Editorial: Secrecy in budgeting

The MetroWest Daily News

The state Legislature's most important job is passing a budget. This year, that means deciding how to spend about $28 billion on schools, roads, prisons, health care, social services and a host of other things near and dear to the legislators' constituents.

So how is that process going? Running late, which is not uncommon. The fiscal year began yesterday without a budget in place, but there were signs it might surface at any minute.

What's been the hang-up? They won't tell us.

The Legislature's most important work, unfortunately, is done mostly in secret. When the House Ways & Means Committee was putting its version of the budget together, members were invited to present their proposed amendments in private sessions in a special room just off the House floor. Asked about the practice, one House leader explained that "members like it that way." Elected reps presumably would rather wheel and deal behind closed doors than stand up and present their ideas and priorities to the people who elected them.

The Senate, a smaller, more collegial body, is equally opaque. And the conference committee, where three members from each body have spent weeks trying to reconcile the two budgets, does its best to keep everybody in the dark - rank-and-file members as well as the public.

If the past is any guide, once the conference committee issues its budget, it will be quickly adopted by both bodies, with little debate and no opportunity to amend. Often, the final budget is approved before members have time to actually read what's in it.

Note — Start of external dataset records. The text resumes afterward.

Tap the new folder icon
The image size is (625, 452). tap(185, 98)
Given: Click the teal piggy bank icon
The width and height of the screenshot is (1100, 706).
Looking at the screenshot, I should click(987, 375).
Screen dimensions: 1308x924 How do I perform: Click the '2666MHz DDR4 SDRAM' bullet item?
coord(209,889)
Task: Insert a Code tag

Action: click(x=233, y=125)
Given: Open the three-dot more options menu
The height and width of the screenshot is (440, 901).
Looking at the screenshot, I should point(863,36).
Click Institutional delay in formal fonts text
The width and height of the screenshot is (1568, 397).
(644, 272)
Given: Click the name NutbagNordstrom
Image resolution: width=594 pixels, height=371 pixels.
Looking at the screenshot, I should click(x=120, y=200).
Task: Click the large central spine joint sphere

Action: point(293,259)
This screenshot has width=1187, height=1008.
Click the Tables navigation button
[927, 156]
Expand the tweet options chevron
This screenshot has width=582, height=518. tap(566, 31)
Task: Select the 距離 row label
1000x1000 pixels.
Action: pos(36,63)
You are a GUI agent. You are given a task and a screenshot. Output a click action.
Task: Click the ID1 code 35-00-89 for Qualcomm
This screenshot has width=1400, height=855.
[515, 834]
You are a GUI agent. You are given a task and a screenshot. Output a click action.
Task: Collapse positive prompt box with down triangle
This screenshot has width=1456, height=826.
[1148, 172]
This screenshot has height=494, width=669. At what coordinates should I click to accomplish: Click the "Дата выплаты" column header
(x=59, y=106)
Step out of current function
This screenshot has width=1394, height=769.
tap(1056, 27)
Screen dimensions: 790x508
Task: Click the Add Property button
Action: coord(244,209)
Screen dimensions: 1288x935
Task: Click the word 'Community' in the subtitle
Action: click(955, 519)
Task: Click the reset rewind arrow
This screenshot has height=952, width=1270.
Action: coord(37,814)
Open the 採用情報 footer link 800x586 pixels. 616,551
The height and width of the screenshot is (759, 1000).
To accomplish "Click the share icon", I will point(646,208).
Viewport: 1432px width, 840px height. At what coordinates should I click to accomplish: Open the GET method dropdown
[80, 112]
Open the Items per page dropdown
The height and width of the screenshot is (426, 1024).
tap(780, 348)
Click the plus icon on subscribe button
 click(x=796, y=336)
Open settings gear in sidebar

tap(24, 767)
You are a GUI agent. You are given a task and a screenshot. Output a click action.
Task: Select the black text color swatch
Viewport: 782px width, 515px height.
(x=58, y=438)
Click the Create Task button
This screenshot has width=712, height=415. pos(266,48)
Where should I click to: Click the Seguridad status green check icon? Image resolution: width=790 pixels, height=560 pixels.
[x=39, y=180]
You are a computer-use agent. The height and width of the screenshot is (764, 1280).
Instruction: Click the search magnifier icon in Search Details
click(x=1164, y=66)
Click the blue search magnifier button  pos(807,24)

The closed-door deliberations would be of particular interest to those whose businesses pay state corporate taxes, since the budgets differ on closing loopholes for some companies and lowering the corporate tax rate for all. Conferees are also wrestling over funding for the state's healthcare law and countless earmarks of interest to individual legislators and their constituents.

But decision-making should be of interest to every Bay State resident. That $28 billion came from us, after all, and is being spent on our government in our name. Missing the deadline for getting a budget enacted is unfortunate, but no lasting harm will be done if the delay is no more than a few weeks. But secrecy in the budgeting process is unjustifiable - there are no national security secrets hidden in the state budget, after all - and corrosive to the political process.

Actually, passing a budget is just part of the Legislature's most important job. Its most important job is to represent the people who elected them and steward their state - and their tax money - wisely. Neither civic engagement nor accountability are served when vital decisions are made in private.